Background: Sublingual immunotherapy (SLIT) represents an alternative to subcutaneous immunotherapy. While antigen-presenting cells such as Langerhans cells (LCs) are thought to contribute to the effectiveness of SLIT, mast cells (MCs) most likely account for adverse reactions such as sublingual edema. As little is known about LCs and MCs within the oral cavity, we investigated their distribution in search for mucosal sites with highest LCs and lowest MCs density.

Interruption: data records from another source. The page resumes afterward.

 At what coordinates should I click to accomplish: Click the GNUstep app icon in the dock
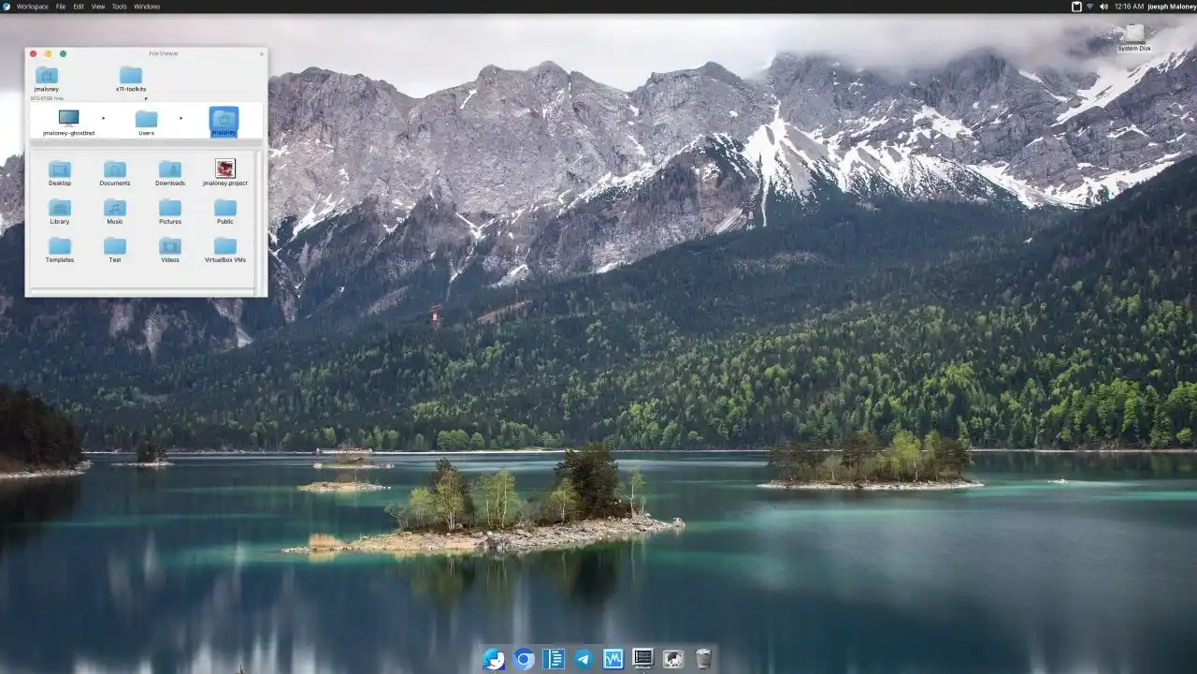(x=672, y=659)
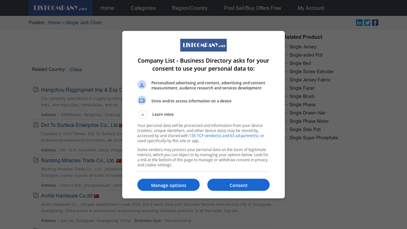
Task: Expand the Learn more chevron
Action: click(142, 115)
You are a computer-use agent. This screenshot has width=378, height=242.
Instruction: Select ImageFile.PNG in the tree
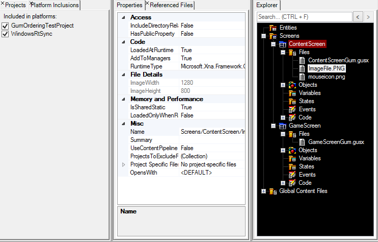click(x=327, y=68)
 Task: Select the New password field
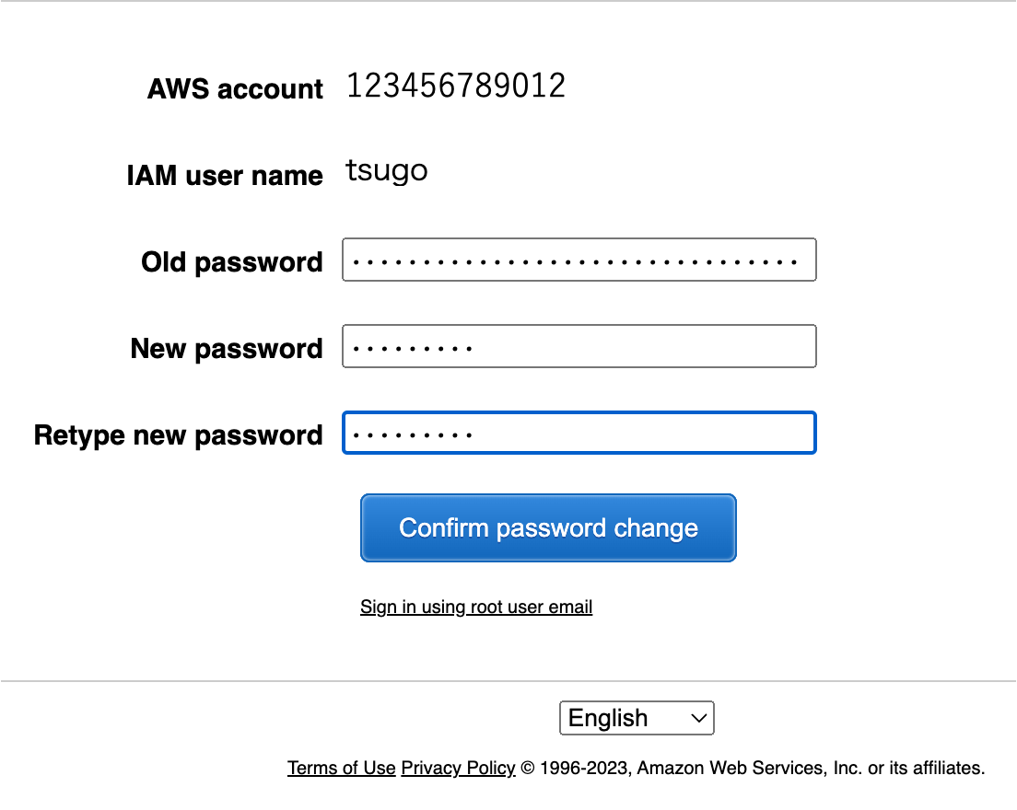(579, 346)
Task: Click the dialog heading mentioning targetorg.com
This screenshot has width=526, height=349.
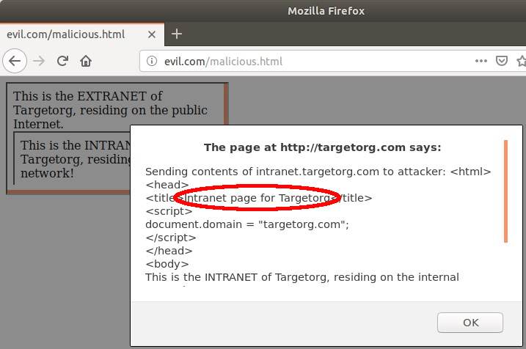Action: click(x=322, y=147)
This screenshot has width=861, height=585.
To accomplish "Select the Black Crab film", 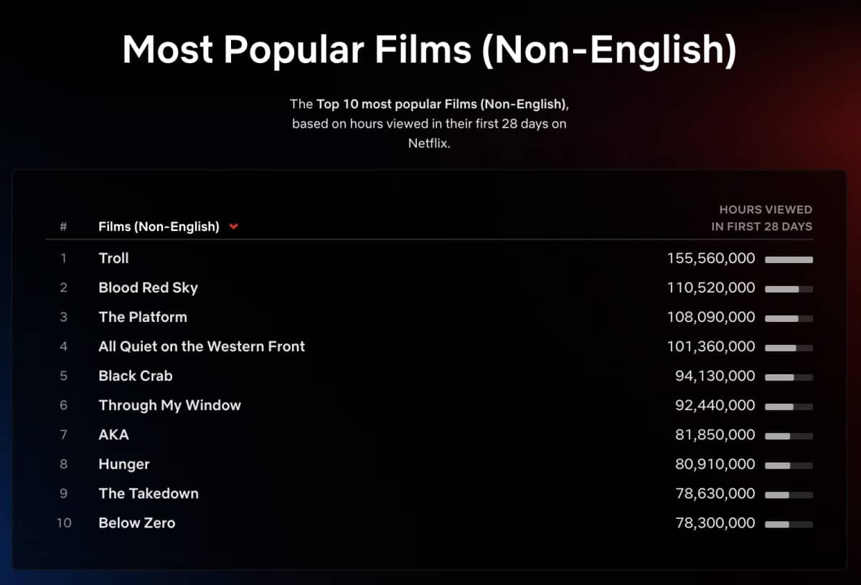I will coord(136,376).
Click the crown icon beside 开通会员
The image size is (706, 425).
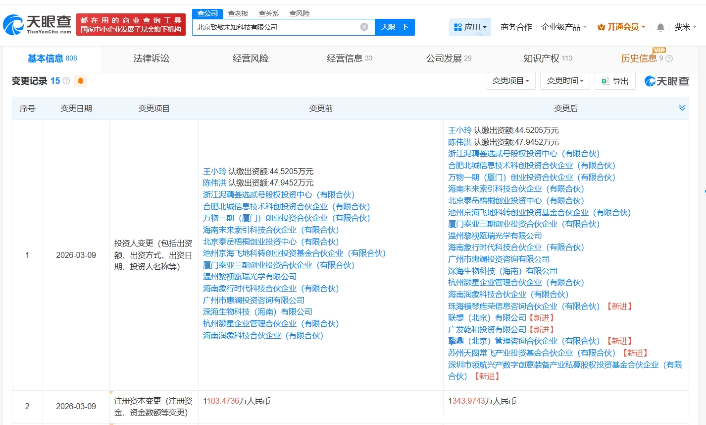(x=602, y=27)
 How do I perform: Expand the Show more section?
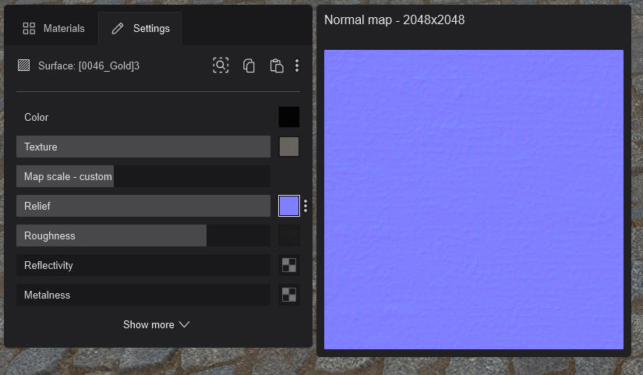pos(157,324)
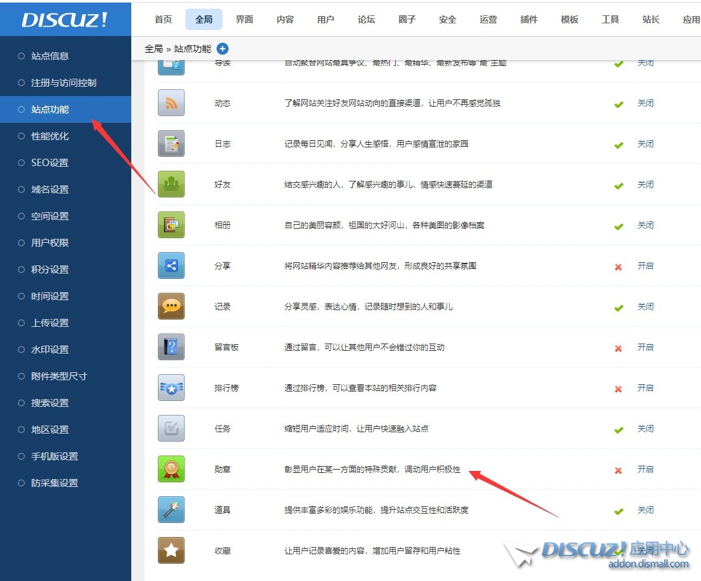The width and height of the screenshot is (701, 581).
Task: Click the green 好友 friends icon
Action: [171, 185]
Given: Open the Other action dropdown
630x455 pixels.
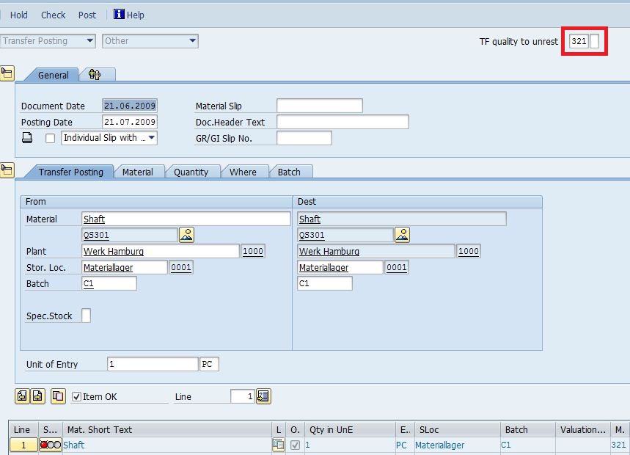Looking at the screenshot, I should click(x=193, y=40).
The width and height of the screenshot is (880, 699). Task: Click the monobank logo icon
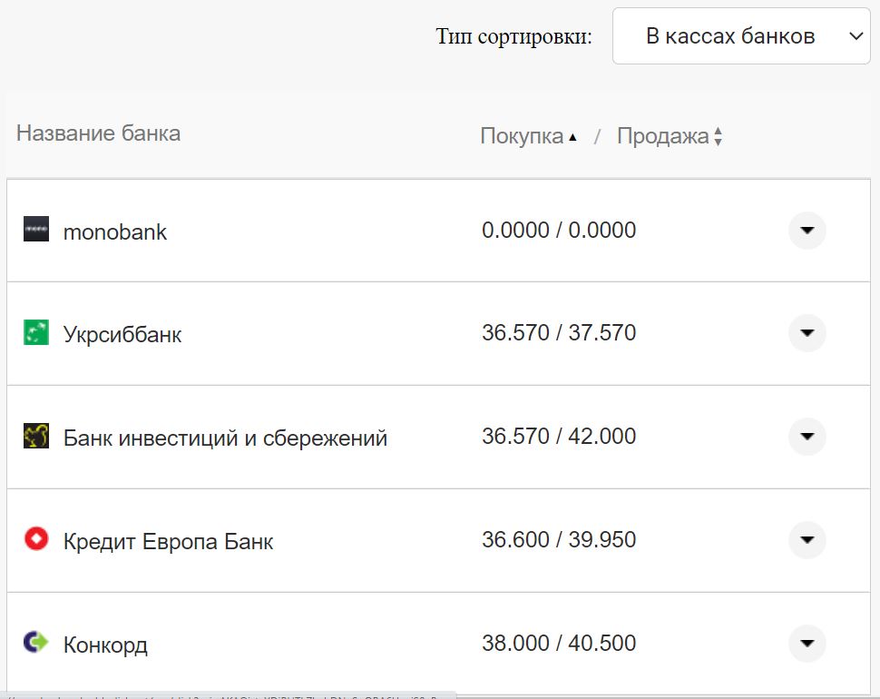(35, 230)
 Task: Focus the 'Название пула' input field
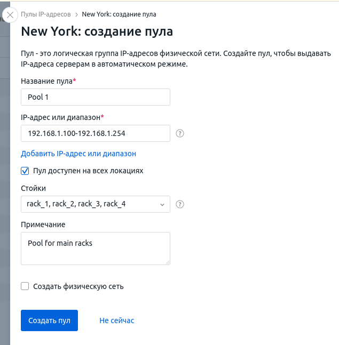95,97
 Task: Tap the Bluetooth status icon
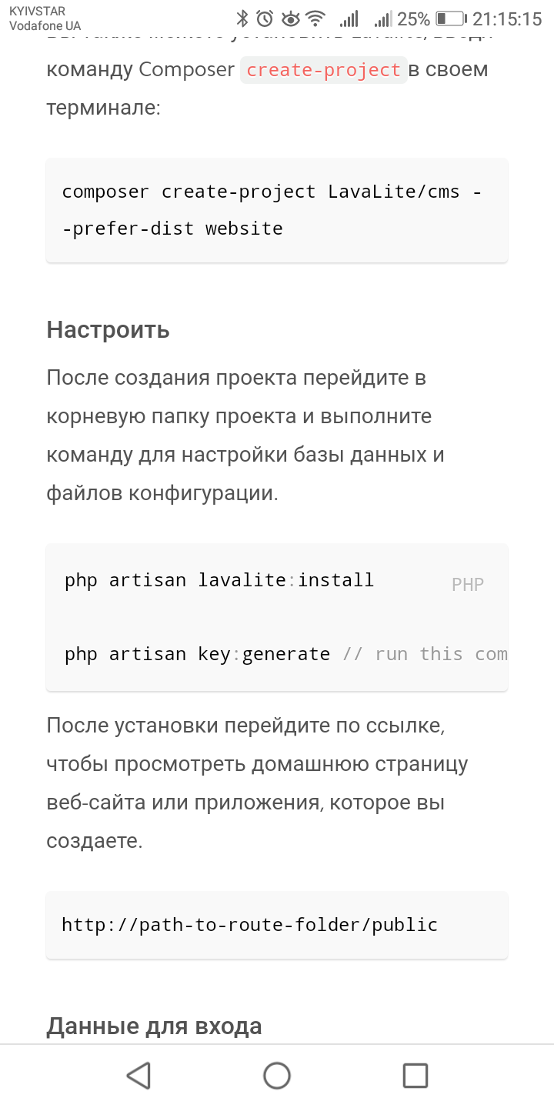pyautogui.click(x=242, y=18)
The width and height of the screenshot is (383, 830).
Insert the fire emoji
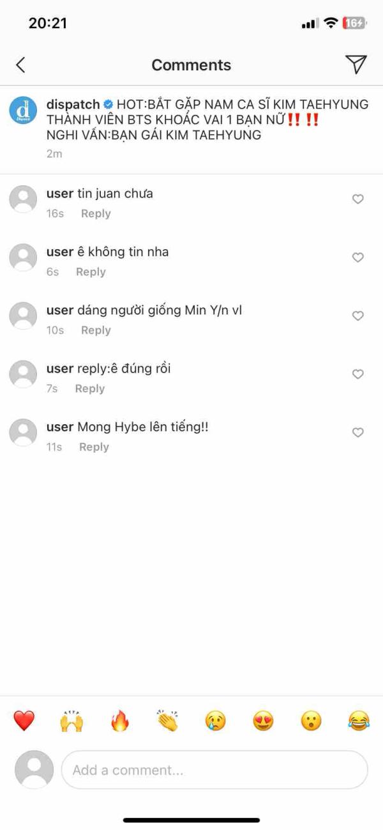point(119,721)
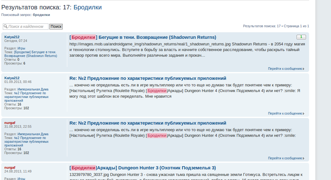Click 'Перейти к сообщению' in second result

coord(285,114)
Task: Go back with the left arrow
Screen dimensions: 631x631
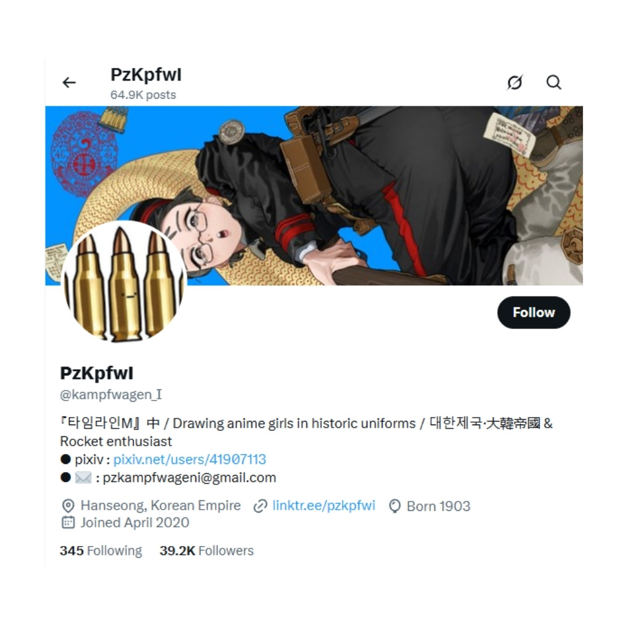Action: tap(69, 83)
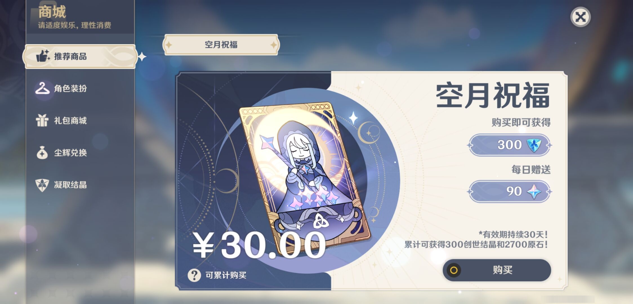633x304 pixels.
Task: Click the gift box icon for 礼包商城
Action: 42,120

Methods: Biopsies were taken simultaneously from human vestibulum, bucca, palatum, lingua, sublingua, gingiva, and skin. Immunohistochemistry and flow cytometry were used to detect MCs, LCs and high affinity receptor for IgE (FcεRI) expression of LCs. Mixed lymphocyte reactions were performed to assess their stimulatory capacity.
Results: Highest density of MCs was detected within the gingiva, while the lowest density of MCs was found within the palatum and lingua. However, sublingual MCs were located within glands, which might explain swelling of sublingual caruncle in some SLIT patients. Highest density of LCs was detected within the vestibular region with lowest density in sublingual region. Highest expression of FcεRI was detected on LCs within the vestibulum. Furthermore LCs from different regions displayed similar stimulatory capacity towards allogeneic T cells.
Conclusions: In view of our data, different mucosal regions such as the vestibulum might represent alternative SLIT application sites with potent allergen uptake. Our data might serve as a basis for new application strategies for SLIT to enhance efficiency and reduce local adverse reactions.